After 28 years avoiding it, the Marin Shakespeare Company finally brings Pericles, one of the playwright’s seldom-performed “difficult” plays, to the stage of the Forest Meadows Amphitheatre. The company’s version of this much maligned outcast in the Shakespeare canon ends a 2017–18 season—shortened by upcoming improvements to the facility—with a delightful evening of theater “under the stars.”
From a company and audience viewpoint, who could ask for better?
The problems with staging Pericles are many. First, it has a plot with almost as many twists and turns as the daily tweets emanating from our nation’s capital. The heir to Tyre’s throne needs a wife. To find one, and dodge the assassins who always seem to be closing in, Pericles (Dameion Brown) voyages to several city states of the ancient world and eventually wins the hand of Thaisa (Kathryn Smith-McGlynn) in a tournament.

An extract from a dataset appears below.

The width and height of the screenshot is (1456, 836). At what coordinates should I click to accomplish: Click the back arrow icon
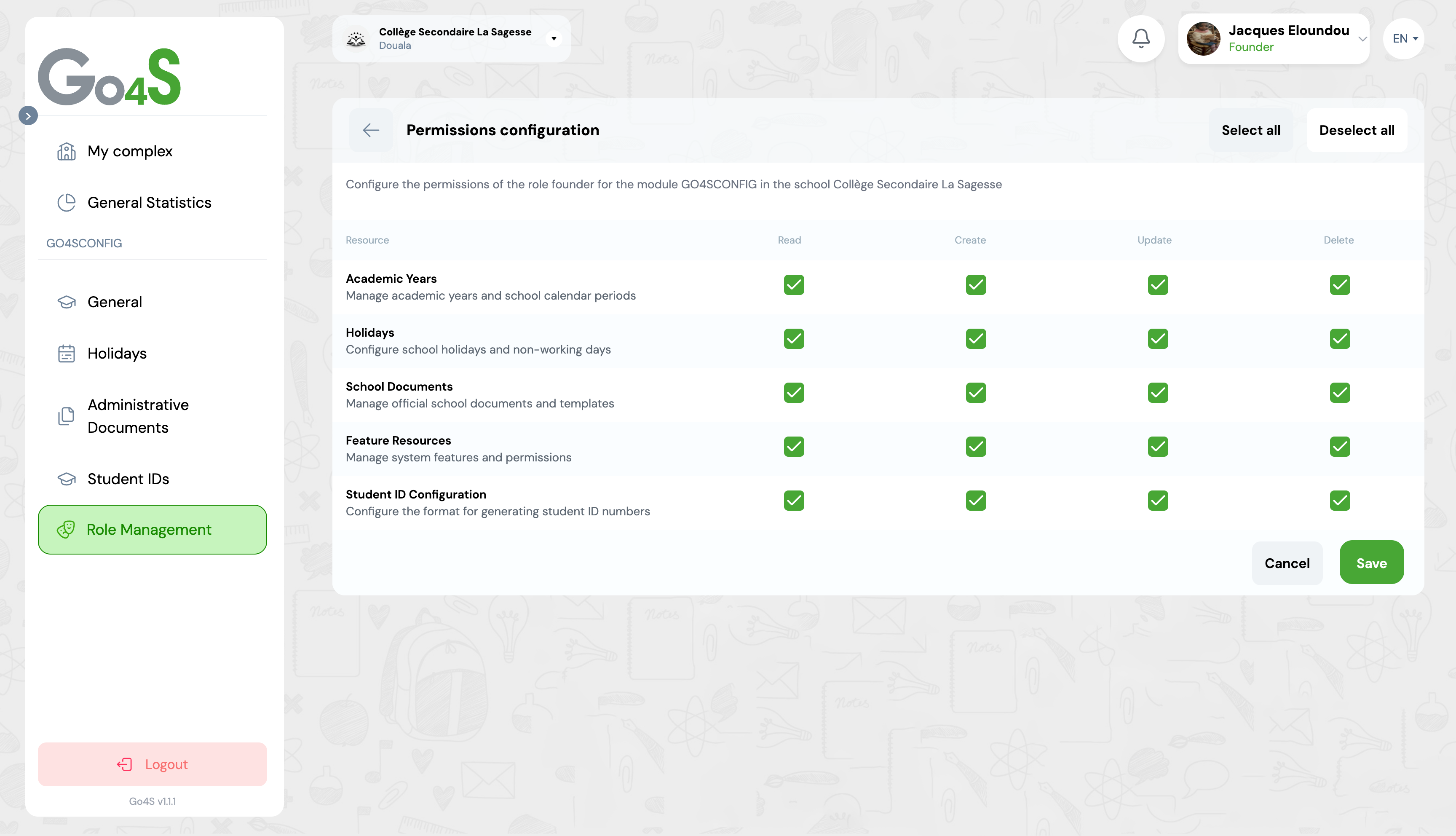coord(371,130)
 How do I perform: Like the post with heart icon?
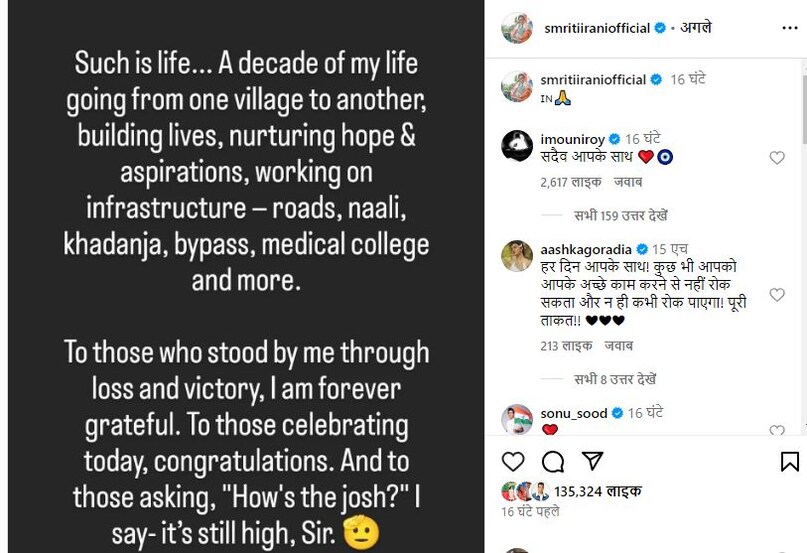tap(513, 460)
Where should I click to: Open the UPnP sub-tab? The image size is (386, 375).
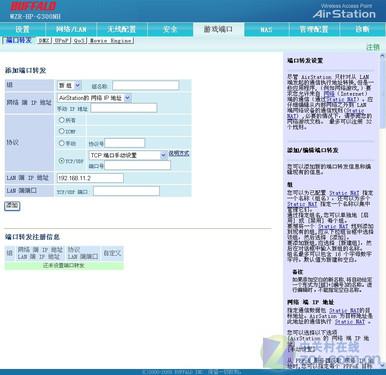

Returning by ship to Tyre, Thaisa dies giving birth to a daughter, Marina (Eliza Boivin), and is buried at sea, and the prince entrusts the care of his daughter to Cleon (Richard Pallaziol), the governor of Tarsus, whose wife, Dionyza (Cathleen Riddley), grows jealous of Marina’s beauty as the girl grows older. But before Dionyza can carry out a plot to killer her, Marina is kidnapped by a band of pirates and sold into a brothel, where her virginity will bring a high price from the upscale customers.
So far, poor Pericles’ troubles are close to King Lear’s on the misfortune index. But wait! There has been a miracle and . . . I think I should stop before proceeding further along the spoiler path.
Crazy as it sounds, the play is a near perfect vehicle for MSC’s performance style, which tends to find humor in almost every script.